Defined benefit transfer values rose to a record high in July as Gilt yields continued to fall, whilst the number of members taking a transfer continued at pre-lockdown levels.
XPS Pensions Group’s Transfer Value Index reached a record high of £261,500 on 30 July, before falling back to end the month at £260,700, up from £259,700 at the end of June.
Transfer activity in July was at an annual equivalent of 0.94% of eligible members, down from 1.05% in June, but the number of completed transfers remained around the levels seen prior to the Covid-19 pandemic.
Financial advice firms have continued to exit the defined benefit transfer advice market, while some other firms have severely restricted the services that they offer, primarily due to the recent Financial Conduct Authority ban on “contingent charging” from 1 October, leading to concerns about a capacity crunch.
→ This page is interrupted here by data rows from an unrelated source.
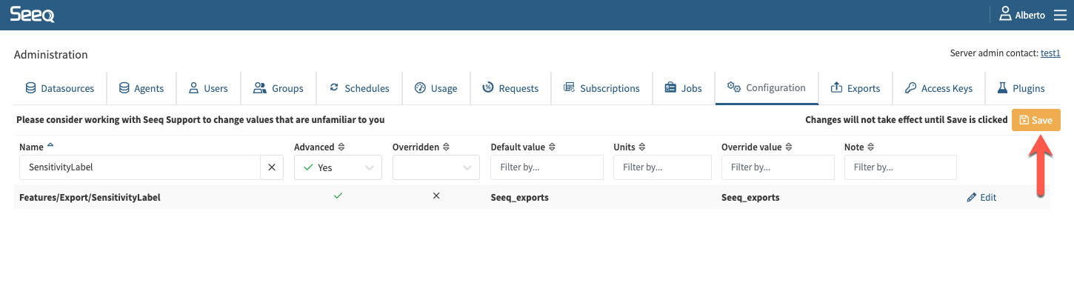Viewport: 1074px width, 297px height.
Task: Sort by the Units column icon
Action: pos(642,147)
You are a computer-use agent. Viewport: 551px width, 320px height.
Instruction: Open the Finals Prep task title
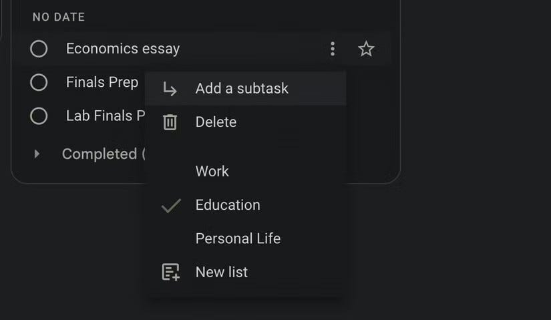point(102,82)
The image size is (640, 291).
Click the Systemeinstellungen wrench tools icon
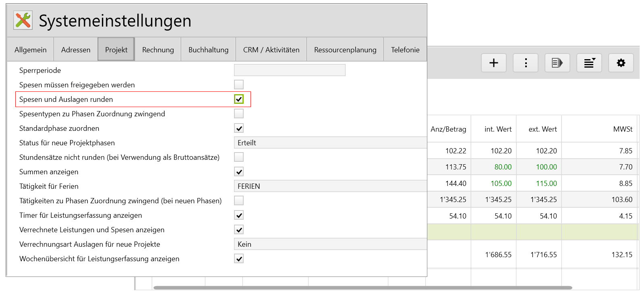point(23,20)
Mark Barlow, Partner, XPS Pensions Group, said that the continuing rise in transfer values made them an increasingly tempting option for members, but employers and trustees have a vital role in ensuring members have sufficient support available when considering such important decisions.
“As we expected, a number of financial advisors are leaving the DB transfer advice market following the ban on contingent charging. This will make it harder for members to get crucial advice, leaving them vulnerable to poor decisions or, at worst, pension scams,” he said.